■ **Exercise goal**
Copy out the lines below word for word, leaving out the pictures.

::::

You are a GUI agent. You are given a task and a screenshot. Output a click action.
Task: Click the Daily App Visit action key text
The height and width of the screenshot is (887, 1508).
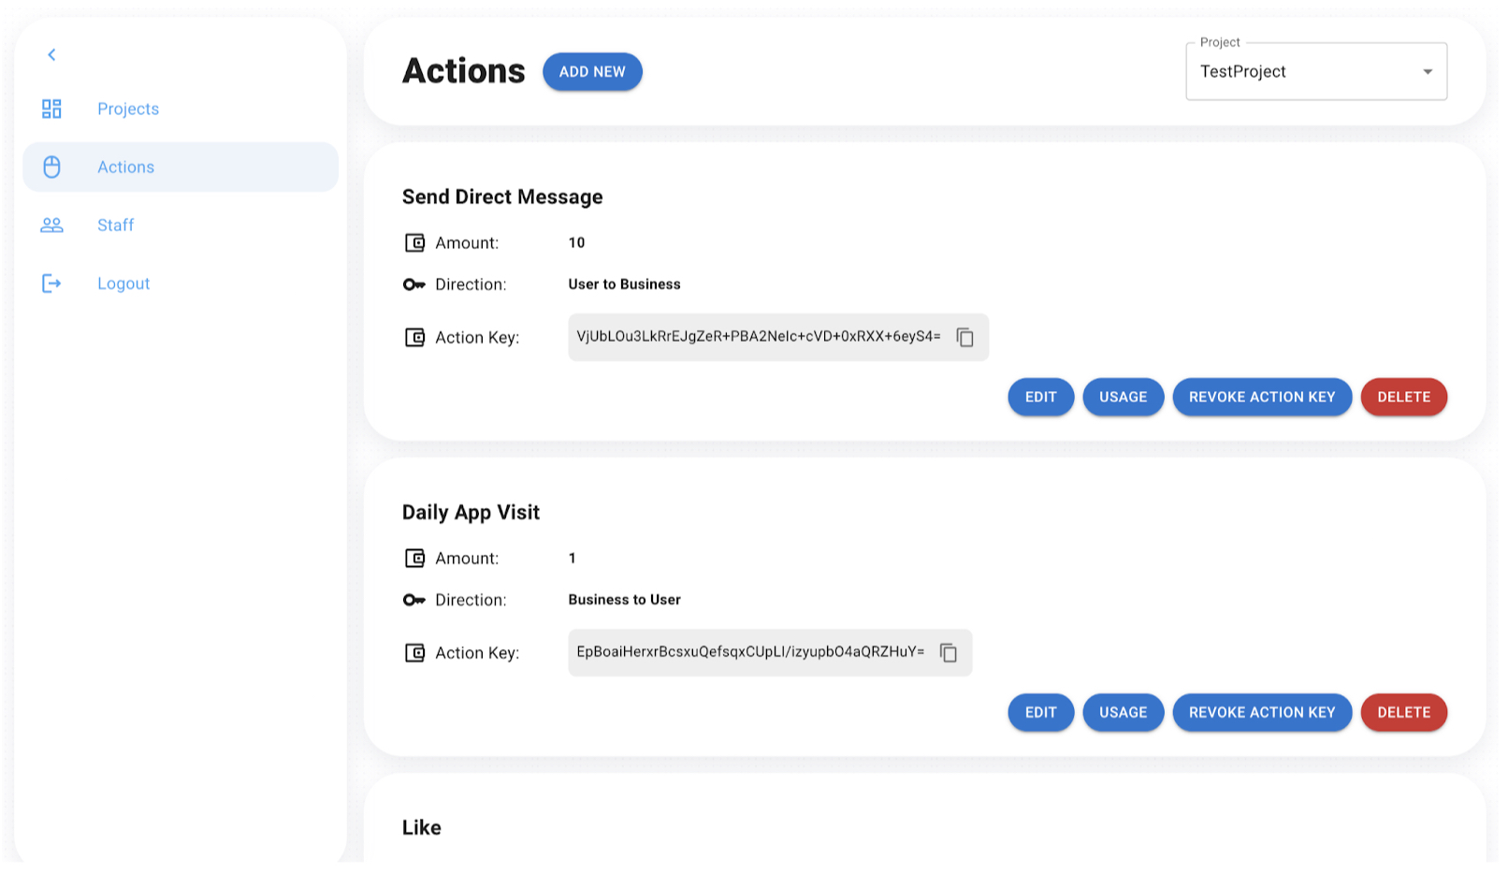(749, 652)
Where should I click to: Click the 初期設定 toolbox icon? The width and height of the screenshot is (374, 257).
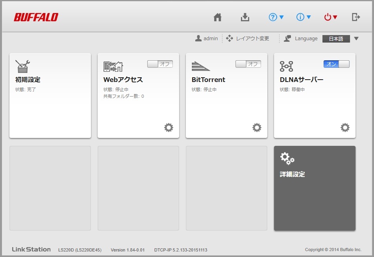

::::

■ **The answer**
You are a GUI agent. You are given a task and a screenshot. Output a click action.
Task: Click the Daily App Visit action key text
The height and width of the screenshot is (887, 1508).
(749, 652)
Where should I click to: Click the 初期設定 toolbox icon? The width and height of the screenshot is (374, 257).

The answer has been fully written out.